# Essai normalisation 
Le but est d'avoir 1/3 de chaque classe

In [1]:
import numpy as np
from collections import Counter
from lblearn.datasets import load_galaxies

In [3]:
galaxies = load_galaxies(balance=True, n_samples=100)

In [4]:
y = galaxies.target
count = Counter(y)

In [5]:
min_class, min_val = count.most_common()[-1]

In [6]:
print(f"The least represented class is {min_class} with {min_val} datapoints")

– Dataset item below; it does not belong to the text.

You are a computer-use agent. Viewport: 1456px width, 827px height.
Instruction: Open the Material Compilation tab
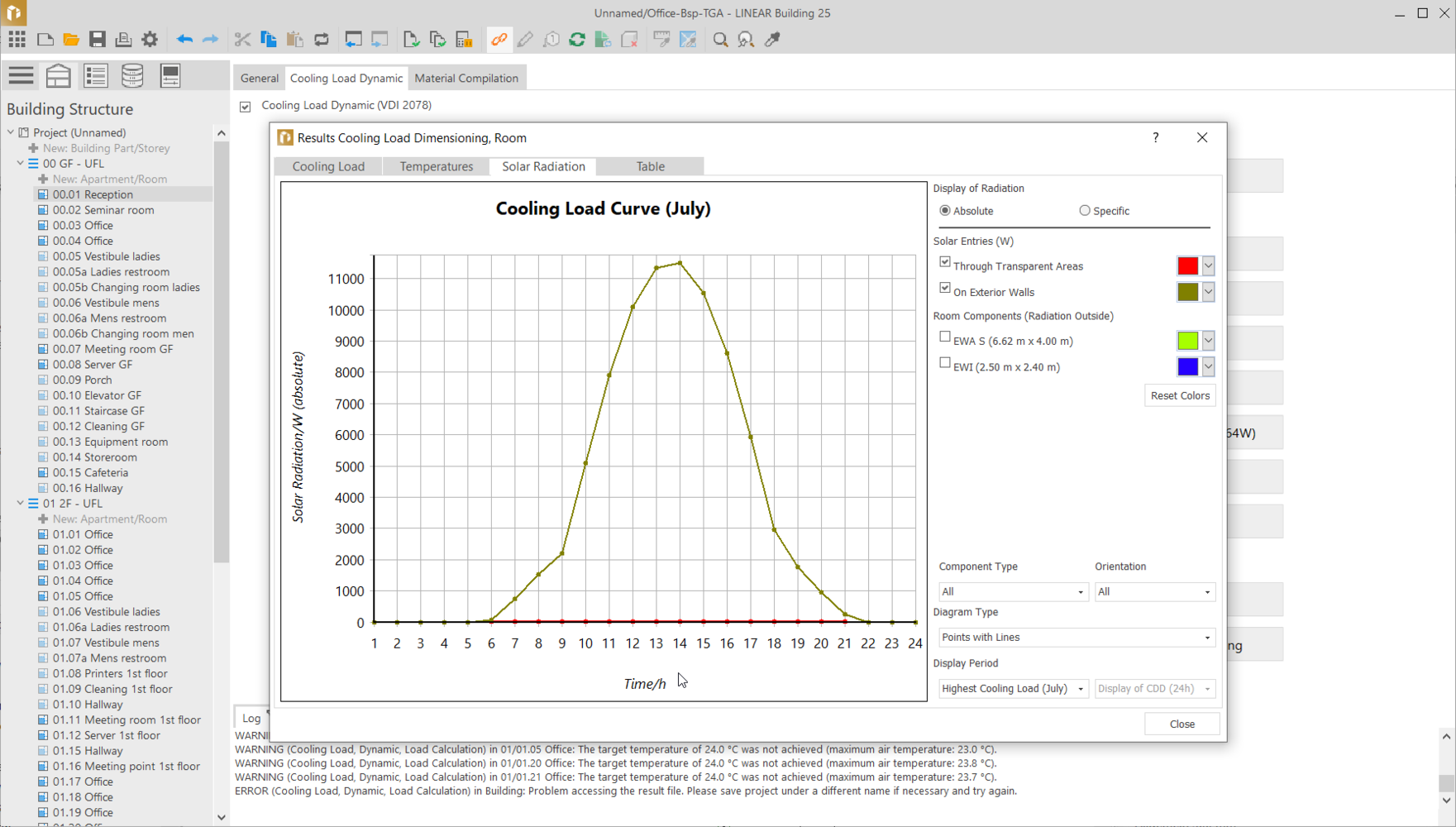coord(466,79)
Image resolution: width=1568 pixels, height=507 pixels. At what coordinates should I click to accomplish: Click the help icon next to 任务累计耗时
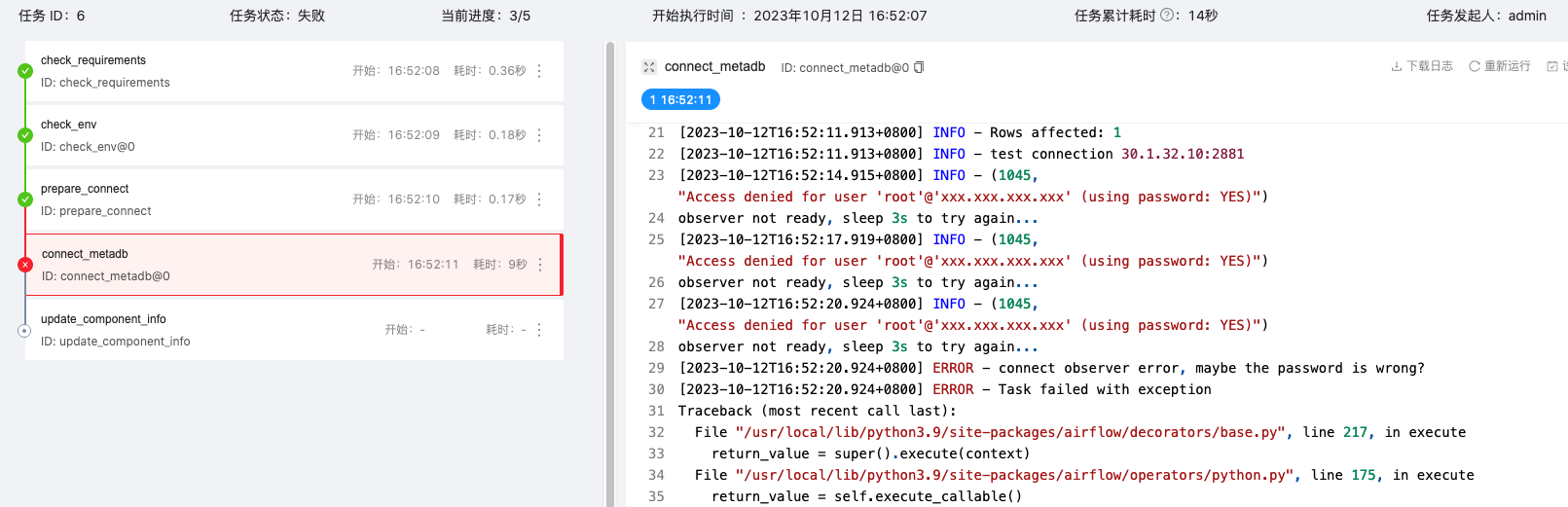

The least represented class is 2 with 100 datapoints


In [7]:
count

Counter({0: 100, 1: 100, 2: 100})

The lowest number of available data is the spiral ones, while the highest number of data points correspond to the 'uncertain' type. We want to equalize the count, so the final length of the data set should be 3x62190 = 186570

We then need to sample $N$ some of these indices.

In [28]:
samples0 = np.random.choice(np.where(y==0)[0], (min_val, ))
samples1 = np.random.choice(np.where(y==1)[0], (min_val, ))
samples2 = np.random.choice(np.where(y==2)[0], (min_val, ))

In [29]:
assert len(samples1) == len(samples2) == len(samples0), f"Sample length are not equal, {len(samples1)} different from {len(samples2)} and {len(samples0)}."
assert np.all(samples1 != samples2), "Some indices overlap but it should not be possible"
assert np.all(samples1 != samples0), "Some indices overlap but it should not be possible"

In [30]:
samples = np.hstack((samples0, samples1, samples2))
samples.shape

(300,)

We now want to resample all the data given the indices in `samples`

In [26]:
y_balanced = y[samples]
Counter(y_balanced)

Counter({0: 62190, 1: 62190, 2: 62190})

In [27]:
data = galaxies.data[samples, :]
print(len(data))

186570